Sevgili Peygamberimiz buyuruyorlar ki; “Ölümü çok hatırlayınız, onu hatırlamak insanı günah işlemekten korur ve ahirete zararlı olan şeylerden sakınmaya sebep olur.“
Her Müslüman Cennet ve Cehenneme inanır, Cehennemden kurtulmak Cennete girmek isteyen akıllı kimsenin ölüme hazır beklemesi gerekir. Çünkü Peygamber Efendimiz; “Akıllı kimse, kendisini hesaba çekip ölüm için hazırlanan kimsedir” buyuruyor. Bir şey için hazırlanmak, onu sık sık hatırlamakla olur. Hatırlamaksa, hatırlatıcı şeylere bakmakla, onları yapmakla mümkündür. Genel olarak bütün insanlar ölümden gafildir. Bir âyet-i kerimede “Hesap görme zamanı yaklaşmasına rağmen insanlar gaflet içinde, bundan yüz çeviriyorlar.” buyuruluyor. Dünyanın faydasız zevklerine aldanan, ölümden habersiz yaşar, yanında ölümden bahsedilince nefret eder.

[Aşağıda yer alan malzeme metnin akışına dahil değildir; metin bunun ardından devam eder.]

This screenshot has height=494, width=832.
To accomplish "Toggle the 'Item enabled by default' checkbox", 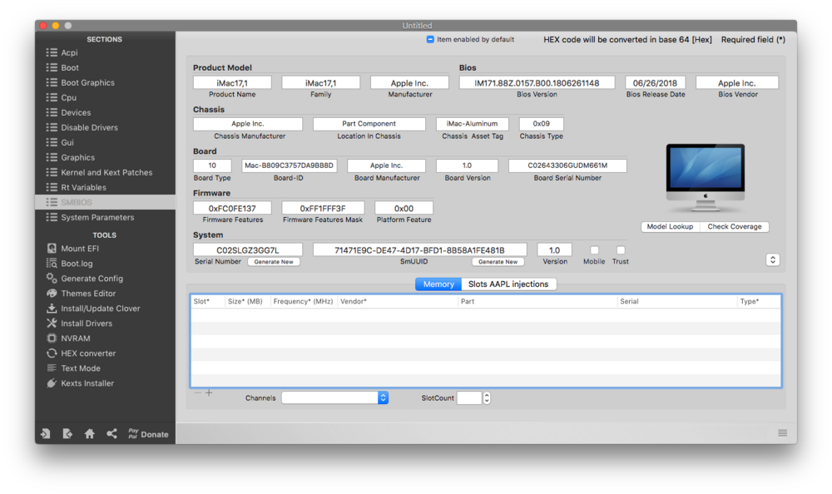I will click(x=430, y=39).
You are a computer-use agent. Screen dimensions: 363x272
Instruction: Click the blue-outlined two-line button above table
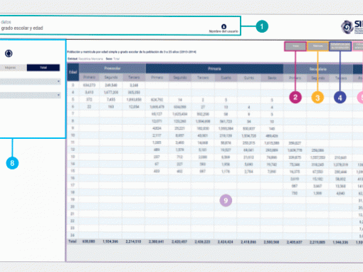(x=340, y=46)
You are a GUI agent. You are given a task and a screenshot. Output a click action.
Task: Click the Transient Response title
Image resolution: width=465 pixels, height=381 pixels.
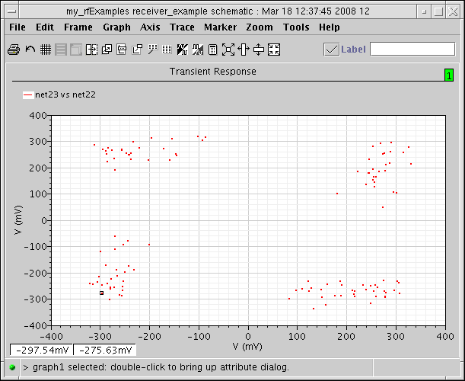(x=212, y=72)
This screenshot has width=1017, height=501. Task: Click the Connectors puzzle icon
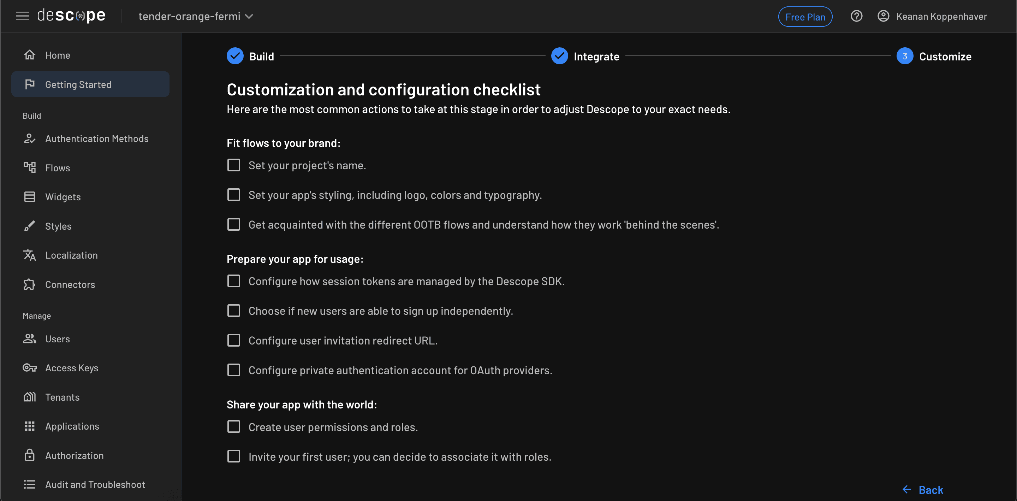click(30, 284)
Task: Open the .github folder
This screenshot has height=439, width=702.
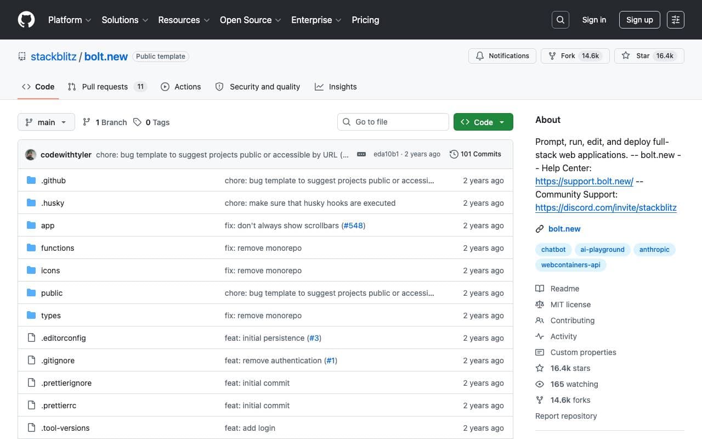Action: (53, 181)
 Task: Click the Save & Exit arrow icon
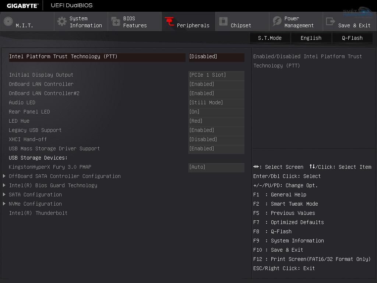tap(331, 21)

Peygamber Efendimiz; “Kim ölümden nefret ederse Allah da ondan nefret eder” buyuruyor. Allahü teala da; “Kendisinden kaçtığınız ölüme mutlaka yakalanacaksınız” buyuruyor. Günahlardan kaçıp ibadetlerini yapan kimse ölümü istemese, ölümden nefret etmiş sayılmaz. Çünkü o, kusurlarını telafi peşindedir. Bir kimseye, sevgilisi hemen gel dese, o kimse de yıkansa, tıraş olsa, yeni elbiseler giymekle, sevgilisine hediyeler almakla meşgul olsa, geciktiği için sevgilisine kavuşmaktan nefret etmiş sayılmaz. Yani, ölümden hoşlanmamasında mazurdur. Çünkü, ölüm için hazırlık yapmaktadır. Ebu Süleyman Darani hazretleri, saliha bir hanıma; ölümü sever misin dedi. O da, hayır sevmem dedi. Sebebini sorunca, birisine karşı bir kabahat işlesem, onun yüzüne bakmaya utanırım, onu görmek istemem. Bu kadar günah içindeyken, günahlardan kurtulmadan nasıl olur da Allahü tealanın huzuruna çıkmayı sevebilirim dedi. Ariflerse, ölümü devamlı olarak hatırlar, çünkü onlar ölüme her zaman hazırdır. Ayrıca onlar bilir ki; ölüm sevgiliyle buluşma zamanıdır, ölüm dostu dosta kavuşturan bir köprüdür. Bu köprüden geçmeyen, sevgiliye kavuşamaz. Ârifler bunun için ölümü severler. Hazret-i Mevlana da Azrail aleyhisselama; tez gel, hadi canımı çabuk al, beni Rabbime hemen kavuştur, demiştir. Öyle ya, seven sevgilisiyle buluşacağı anı hiç aklından çıkarır mı ? O günün bir an önce gelmesini şiddetli şekilde arzu etmez mi ? Hatta ölümün gecikmesine canı sıkılır, biran önce ona kavuşmaya can atar. Hazret-i Huzeyfe ölüm döşeğindeyken; “Dost ani bir baskınla geldi, pişmanlık fayda vermez. Ya Rabbi, yaşamak hakkımda hayırlıysa yaşamamı nasip eyle, ölüm hakkımda hayırlıysa ölüm yolunu bana kolaylaştır” diye dua etmiştir Müslümanlar da böyle dua etmelidir.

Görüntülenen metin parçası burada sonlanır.